## [TASK OBJECTIVE]
Without any alteration, retype the records that appear below.

Collected data:
• • • •

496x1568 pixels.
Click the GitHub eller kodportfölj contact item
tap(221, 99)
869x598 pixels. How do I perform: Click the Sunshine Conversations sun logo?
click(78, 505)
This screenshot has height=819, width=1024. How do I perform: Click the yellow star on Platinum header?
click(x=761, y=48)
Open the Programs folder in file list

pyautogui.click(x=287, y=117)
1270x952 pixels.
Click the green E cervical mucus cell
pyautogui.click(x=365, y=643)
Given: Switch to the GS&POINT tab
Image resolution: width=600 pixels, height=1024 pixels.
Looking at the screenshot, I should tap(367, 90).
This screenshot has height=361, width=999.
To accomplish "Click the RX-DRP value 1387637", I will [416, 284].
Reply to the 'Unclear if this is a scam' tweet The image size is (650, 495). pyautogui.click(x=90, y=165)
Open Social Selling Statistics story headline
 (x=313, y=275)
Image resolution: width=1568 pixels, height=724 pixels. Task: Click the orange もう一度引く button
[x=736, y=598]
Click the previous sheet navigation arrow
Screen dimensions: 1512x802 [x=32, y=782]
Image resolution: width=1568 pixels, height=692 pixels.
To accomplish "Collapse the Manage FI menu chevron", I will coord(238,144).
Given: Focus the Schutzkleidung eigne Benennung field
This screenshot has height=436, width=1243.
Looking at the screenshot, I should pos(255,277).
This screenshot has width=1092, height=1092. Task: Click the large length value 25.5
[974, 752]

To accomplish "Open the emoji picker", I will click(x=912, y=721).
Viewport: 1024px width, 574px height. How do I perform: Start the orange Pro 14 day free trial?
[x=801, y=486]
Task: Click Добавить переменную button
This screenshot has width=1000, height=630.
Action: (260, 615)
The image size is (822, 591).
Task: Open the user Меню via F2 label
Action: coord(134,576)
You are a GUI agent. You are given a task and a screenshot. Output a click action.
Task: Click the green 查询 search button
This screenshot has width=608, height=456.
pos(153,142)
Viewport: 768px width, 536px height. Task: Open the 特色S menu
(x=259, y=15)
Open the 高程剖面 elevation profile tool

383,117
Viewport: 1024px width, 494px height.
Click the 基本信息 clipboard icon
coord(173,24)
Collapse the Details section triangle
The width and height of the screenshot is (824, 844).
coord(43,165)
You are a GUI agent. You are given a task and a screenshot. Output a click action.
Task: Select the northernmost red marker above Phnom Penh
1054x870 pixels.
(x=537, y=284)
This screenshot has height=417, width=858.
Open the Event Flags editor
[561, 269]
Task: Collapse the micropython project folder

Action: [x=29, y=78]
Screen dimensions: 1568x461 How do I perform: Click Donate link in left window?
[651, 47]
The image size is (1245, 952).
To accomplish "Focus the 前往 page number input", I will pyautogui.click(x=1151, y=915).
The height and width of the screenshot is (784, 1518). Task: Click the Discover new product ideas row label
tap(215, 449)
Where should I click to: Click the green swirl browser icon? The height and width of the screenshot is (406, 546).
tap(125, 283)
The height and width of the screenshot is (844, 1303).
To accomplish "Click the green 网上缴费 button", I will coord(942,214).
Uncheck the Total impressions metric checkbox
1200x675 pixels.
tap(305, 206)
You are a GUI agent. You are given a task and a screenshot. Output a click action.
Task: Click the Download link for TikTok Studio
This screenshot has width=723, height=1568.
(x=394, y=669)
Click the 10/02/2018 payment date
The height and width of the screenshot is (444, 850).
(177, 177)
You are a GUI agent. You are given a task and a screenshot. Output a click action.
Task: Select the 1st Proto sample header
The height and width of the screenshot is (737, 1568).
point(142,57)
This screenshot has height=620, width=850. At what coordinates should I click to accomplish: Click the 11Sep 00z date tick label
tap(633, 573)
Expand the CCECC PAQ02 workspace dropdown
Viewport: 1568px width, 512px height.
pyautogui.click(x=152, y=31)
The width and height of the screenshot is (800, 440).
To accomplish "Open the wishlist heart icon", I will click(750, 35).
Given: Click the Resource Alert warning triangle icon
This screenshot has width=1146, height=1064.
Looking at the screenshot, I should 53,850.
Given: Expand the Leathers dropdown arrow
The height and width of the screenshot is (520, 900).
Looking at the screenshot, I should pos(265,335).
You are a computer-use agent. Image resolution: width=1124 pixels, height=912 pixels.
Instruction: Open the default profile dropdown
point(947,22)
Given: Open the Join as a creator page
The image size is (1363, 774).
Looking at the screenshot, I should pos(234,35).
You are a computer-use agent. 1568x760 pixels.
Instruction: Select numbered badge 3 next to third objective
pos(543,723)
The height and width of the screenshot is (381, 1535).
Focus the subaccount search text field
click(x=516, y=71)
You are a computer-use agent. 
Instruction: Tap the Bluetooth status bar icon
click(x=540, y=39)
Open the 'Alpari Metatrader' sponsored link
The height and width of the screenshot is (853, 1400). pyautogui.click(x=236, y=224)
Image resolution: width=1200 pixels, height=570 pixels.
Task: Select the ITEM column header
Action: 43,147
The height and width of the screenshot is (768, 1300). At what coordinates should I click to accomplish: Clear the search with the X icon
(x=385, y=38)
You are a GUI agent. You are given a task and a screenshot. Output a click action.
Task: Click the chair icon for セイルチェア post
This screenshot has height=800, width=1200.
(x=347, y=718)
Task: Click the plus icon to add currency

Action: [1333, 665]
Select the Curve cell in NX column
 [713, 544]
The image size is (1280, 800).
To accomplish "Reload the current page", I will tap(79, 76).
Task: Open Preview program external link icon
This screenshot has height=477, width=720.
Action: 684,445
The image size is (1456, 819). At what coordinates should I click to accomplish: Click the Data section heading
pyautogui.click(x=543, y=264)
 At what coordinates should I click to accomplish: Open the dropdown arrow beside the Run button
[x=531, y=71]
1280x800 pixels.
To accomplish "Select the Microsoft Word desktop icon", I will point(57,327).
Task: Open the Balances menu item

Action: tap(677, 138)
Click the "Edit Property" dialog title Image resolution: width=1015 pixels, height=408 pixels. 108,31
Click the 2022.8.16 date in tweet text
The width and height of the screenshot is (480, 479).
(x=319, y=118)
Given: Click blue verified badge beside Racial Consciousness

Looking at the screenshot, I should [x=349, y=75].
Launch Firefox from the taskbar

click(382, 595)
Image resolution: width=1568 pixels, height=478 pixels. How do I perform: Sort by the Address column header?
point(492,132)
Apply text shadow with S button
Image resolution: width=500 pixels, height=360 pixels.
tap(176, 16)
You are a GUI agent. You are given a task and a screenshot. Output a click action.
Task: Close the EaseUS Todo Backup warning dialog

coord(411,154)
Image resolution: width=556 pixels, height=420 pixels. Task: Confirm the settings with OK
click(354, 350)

• • • •

## [ANSWER TO THIS TASK]
496x1568 pixels.
Click the GitHub eller kodportfölj contact item
tap(221, 99)
869x598 pixels. How do I perform: Click the Sunshine Conversations sun logo?
click(78, 505)
This screenshot has height=819, width=1024. How do I perform: Click the yellow star on Platinum header?
click(x=761, y=48)
Open the Programs folder in file list

pyautogui.click(x=287, y=117)
1270x952 pixels.
Click the green E cervical mucus cell
pyautogui.click(x=365, y=643)
Given: Switch to the GS&POINT tab
Image resolution: width=600 pixels, height=1024 pixels.
Looking at the screenshot, I should tap(367, 90).
This screenshot has height=361, width=999.
To accomplish "Click the RX-DRP value 1387637", I will [416, 284].
Reply to the 'Unclear if this is a scam' tweet The image size is (650, 495). pyautogui.click(x=90, y=165)
Open Social Selling Statistics story headline
 (x=313, y=275)
Image resolution: width=1568 pixels, height=724 pixels. Task: Click the orange もう一度引く button
[x=736, y=598]
Click the previous sheet navigation arrow
Screen dimensions: 1512x802 [x=32, y=782]
Image resolution: width=1568 pixels, height=692 pixels.
To accomplish "Collapse the Manage FI menu chevron", I will coord(238,144).
Given: Focus the Schutzkleidung eigne Benennung field
This screenshot has height=436, width=1243.
Looking at the screenshot, I should pos(255,277).
This screenshot has width=1092, height=1092. Task: Click the large length value 25.5
[974, 752]

To accomplish "Open the emoji picker", I will click(x=912, y=721).
Viewport: 1024px width, 574px height. How do I perform: Start the orange Pro 14 day free trial?
[x=801, y=486]
Task: Click Добавить переменную button
This screenshot has width=1000, height=630.
Action: (260, 615)
The image size is (822, 591).
Task: Open the user Меню via F2 label
Action: coord(134,576)
You are a GUI agent. You are given a task and a screenshot. Output a click action.
Task: Click the green 查询 search button
This screenshot has width=608, height=456.
pos(153,142)
Viewport: 768px width, 536px height. Task: Open the 特色S menu
(x=259, y=15)
Open the 高程剖面 elevation profile tool

383,117
Viewport: 1024px width, 494px height.
Click the 基本信息 clipboard icon
coord(173,24)
Collapse the Details section triangle
The width and height of the screenshot is (824, 844).
coord(43,165)
You are a GUI agent. You are given a task and a screenshot. Output a click action.
Task: Select the northernmost red marker above Phnom Penh
1054x870 pixels.
(x=537, y=284)
This screenshot has height=417, width=858.
Open the Event Flags editor
[561, 269]
Task: Collapse the micropython project folder

Action: [x=29, y=78]
Screen dimensions: 1568x461 How do I perform: Click Donate link in left window?
[651, 47]
The image size is (1245, 952).
To accomplish "Focus the 前往 page number input", I will pyautogui.click(x=1151, y=915).
The height and width of the screenshot is (784, 1518). Task: Click the Discover new product ideas row label
tap(215, 449)
Where should I click to: Click the green swirl browser icon? The height and width of the screenshot is (406, 546).
tap(125, 283)
The height and width of the screenshot is (844, 1303).
To accomplish "Click the green 网上缴费 button", I will coord(942,214).
Uncheck the Total impressions metric checkbox
1200x675 pixels.
tap(305, 206)
You are a GUI agent. You are given a task and a screenshot. Output a click action.
Task: Click the Download link for TikTok Studio
This screenshot has width=723, height=1568.
(x=394, y=669)
Click the 10/02/2018 payment date
The height and width of the screenshot is (444, 850).
(177, 177)
You are a GUI agent. You are given a task and a screenshot. Output a click action.
Task: Select the 1st Proto sample header
The height and width of the screenshot is (737, 1568).
point(142,57)
This screenshot has height=620, width=850. At what coordinates should I click to accomplish: Click the 11Sep 00z date tick label
tap(633, 573)
Expand the CCECC PAQ02 workspace dropdown
Viewport: 1568px width, 512px height.
pyautogui.click(x=152, y=31)
The width and height of the screenshot is (800, 440).
To accomplish "Open the wishlist heart icon", I will click(750, 35).
Given: Click the Resource Alert warning triangle icon
This screenshot has width=1146, height=1064.
Looking at the screenshot, I should 53,850.
Given: Expand the Leathers dropdown arrow
The height and width of the screenshot is (520, 900).
Looking at the screenshot, I should pos(265,335).
You are a computer-use agent. Image resolution: width=1124 pixels, height=912 pixels.
Instruction: Open the default profile dropdown
point(947,22)
Given: Open the Join as a creator page
The image size is (1363, 774).
Looking at the screenshot, I should pos(234,35).
You are a computer-use agent. 1568x760 pixels.
Instruction: Select numbered badge 3 next to third objective
pos(543,723)
The height and width of the screenshot is (381, 1535).
Focus the subaccount search text field
click(x=516, y=71)
You are a computer-use agent. 
Instruction: Tap the Bluetooth status bar icon
click(x=540, y=39)
Open the 'Alpari Metatrader' sponsored link
The height and width of the screenshot is (853, 1400). pyautogui.click(x=236, y=224)
Image resolution: width=1200 pixels, height=570 pixels.
Task: Select the ITEM column header
Action: 43,147
The height and width of the screenshot is (768, 1300). At what coordinates should I click to accomplish: Clear the search with the X icon
(x=385, y=38)
You are a GUI agent. You are given a task and a screenshot. Output a click action.
Task: Click the chair icon for セイルチェア post
This screenshot has height=800, width=1200.
(x=347, y=718)
Task: Click the plus icon to add currency

Action: [1333, 665]
Select the Curve cell in NX column
 [713, 544]
The image size is (1280, 800).
To accomplish "Reload the current page", I will tap(79, 76).
Task: Open Preview program external link icon
This screenshot has height=477, width=720.
Action: 684,445
The image size is (1456, 819). At what coordinates should I click to accomplish: Click the Data section heading
pyautogui.click(x=543, y=264)
 At what coordinates should I click to accomplish: Open the dropdown arrow beside the Run button
[x=531, y=71]
1280x800 pixels.
To accomplish "Select the Microsoft Word desktop icon", I will point(57,327).
Task: Open the Balances menu item

Action: tap(677, 138)
Click the "Edit Property" dialog title Image resolution: width=1015 pixels, height=408 pixels. 108,31
Click the 2022.8.16 date in tweet text
The width and height of the screenshot is (480, 479).
(x=319, y=118)
Given: Click blue verified badge beside Racial Consciousness

Looking at the screenshot, I should [x=349, y=75].
Launch Firefox from the taskbar

click(382, 595)
Image resolution: width=1568 pixels, height=478 pixels. How do I perform: Sort by the Address column header?
point(492,132)
Apply text shadow with S button
Image resolution: width=500 pixels, height=360 pixels.
tap(176, 16)
You are a GUI agent. You are given a task and a screenshot. Output a click action.
Task: Close the EaseUS Todo Backup warning dialog

coord(411,154)
Image resolution: width=556 pixels, height=420 pixels. Task: Confirm the settings with OK
click(354, 350)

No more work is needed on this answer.